I still remember sitting in the pump room. It was the early morning hours of the 28th and I had been by Shawn's bedside since around five that previous afternoon. The doctors urged me to take a break, assuring me Shawn was stable enough for me to be gone for a short time. I reluctantly went, knowing my body needed the release, also aware that Clayton needed me to keep making milk. It was the first time I had been alone since being told my baby would die. I sat there in the quiet of the room, listening to the ho-hum of the breast pump.
Making milk for babies who were too sick to even contemplate eating.
Making milk for a baby who wouldn't be alive in just a few short hours.
And as much as I held onto the faith that God could heal him at any moment, I started visualizing my son's funeral. How in the world do you go about planning a funeral for your child?
The one you just welcomed into the world?
The one you haven't even gotten to know yet?

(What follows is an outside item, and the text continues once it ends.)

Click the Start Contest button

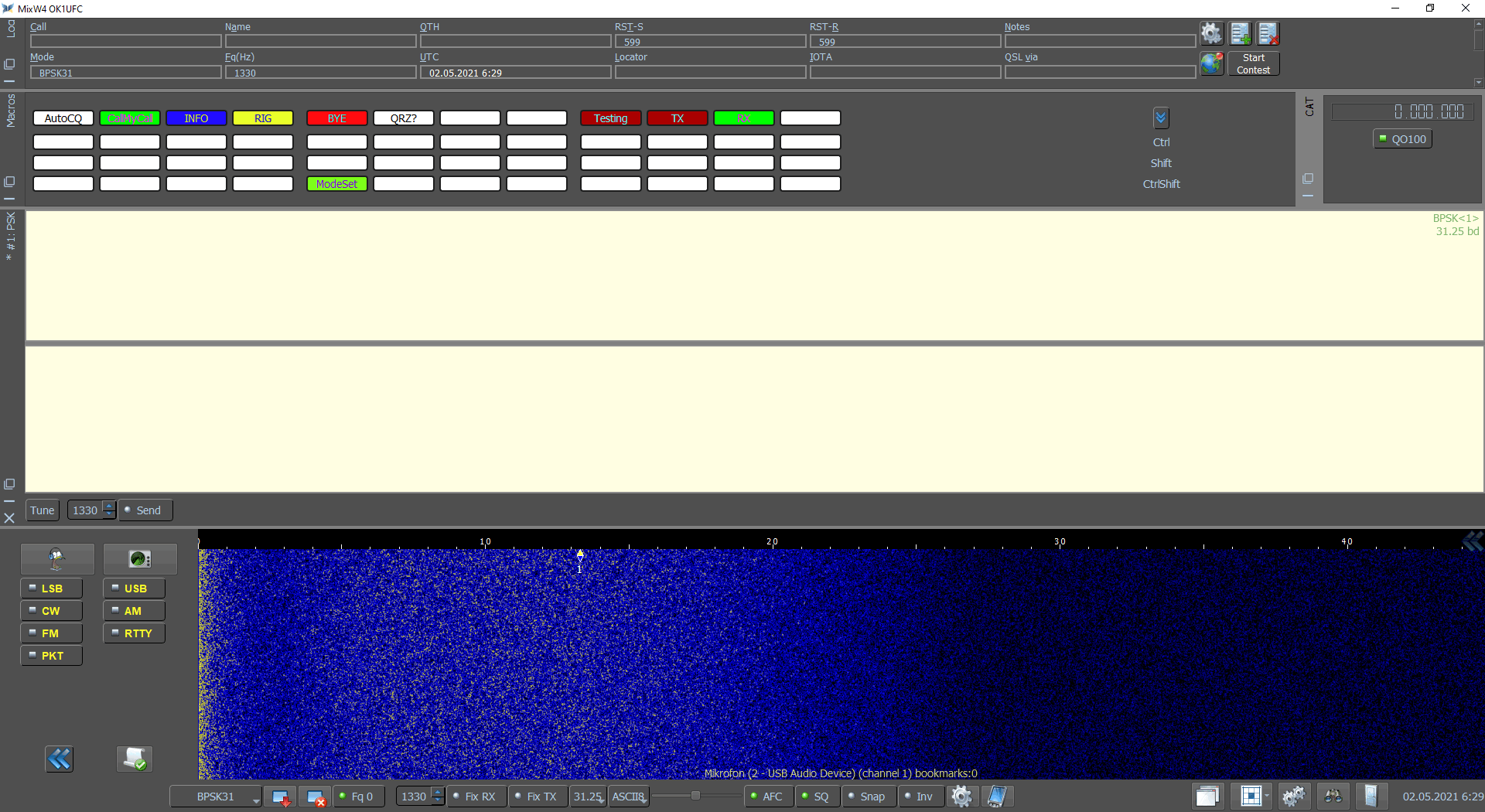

And to this day, the devil plays tricks on me. Tells me that since I dared to go there in my mind that night, my faith cracked, and in turn the Lord allowed Shawn to die. Talk about mind games! I guess as a parent, you just wonder over and over "WHAT COULD HAVE I DONE DIFFERENTLY?" I look back at those moments and wonder if the Lord thought I was giving up? I suppose it was the same battle I fight with Clayton's healing, just on a more acute level.
I cycle through this emotional guilt and then my brain puts on the brakes--I KNOW the Lord works in higher ways than this! As my friend Karen reminded me: "Romans 8:28 is STILL IN THE BOOK." All things, [even the hard things] are working together for the good of His people! And what a celebration it will be when we see the good of sufferings like these revealed!
I guess my time alone that night/morning was what you'd call a gut-check. I could either simply collapse under the emotional weight of it all, or I could go make the most of what I had been given. I had to trust the Lord would carry us through. I left that pump room determined to love on my son as much as possible in the time I still had with him. And that is what I did.